In Mannheim beschäftigen die Franzosen etwa 1800 Mitarbeiter, deutschlandweit knapp 9000. Mannheim ist Teil der Kraftwerkssparte von Alstom. Zweites Standbein ist die Bahnsparte mit dem Hochgeschwindigkeitszug TGV.

Wegen schwacher Geschäfte hat Alstom ein Sparprogramm aufgelegt. Dabei sollen bis 2016 weltweit 1300 Arbeitsplätze abgebaut werden. Damals hieß es, in Mannheim seien keine Jobs gefährdet. mk

Zum Thema: Opfer der Energiewende

Von Michael Roth über die Aktion der Mitarbeiter bei Alstom

Wenn die Arbeiter in der Turbinenfabrik von Alstom in Mannheim um ihre Jobs bangen, dann hat das nicht nur mit der (mäßig erfolgreichen) Strategie und der stets an heimischen Interessen ausgerichteten Standortpolitik des französischen Kraftwerksbauers zu tun. Sondern auch mit der deutschen Energiewende. Die hat dafür gesorgt, dass Wind- und Solarstrom Vorrang vor Strom aus Kohle- und Gaskraftwerken haben. Letztere kommen hierzulande auf zu wenige Betriebsstunden und rechnen sich nicht. Die Folge: Es werden kaum neue Kraftwerke mehr gebaut und bei Alstom in Mannheim fehlen die Aufträge.

Dass Alstom seine Kapazitäten für die Turbinenproduktion in die USA verlagern will, ist nachvollziehbar. Dort gibt es auch eine Energiewende. Hin zu Erdgas, das mittels Fracking günstig gefördert wird. Neue Gaskraftwerke entstehen, und Alstom kann die Turbinen liefern. Die könnten auch aus Mannheim kommen, aber die amerikanische Politik wird schon darauf achten, dass genügend Wertschöpfung aus dem eigenen Land kommt. Und schließlich ist mit General Electric ein großer Wettbewerber präsent, der mit nationaler Produktion punkten kann.

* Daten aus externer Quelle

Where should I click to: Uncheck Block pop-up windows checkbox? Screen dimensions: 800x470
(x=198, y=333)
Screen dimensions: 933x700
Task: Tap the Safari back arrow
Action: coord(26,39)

So gesehen sollte sich das Alstom-Management schleunigst überlegen, wie die Zukunft des Mannheimer Standorts aussehen soll. Aber auch hier muss man Zweifel haben. Die Franzosen dürften in erster Linie an ihr Stammwerk in Belfort denken - zuerst muss wohl Mannheim Opfer bringen. Dagegen protestieren die Mitarbeiter zurecht.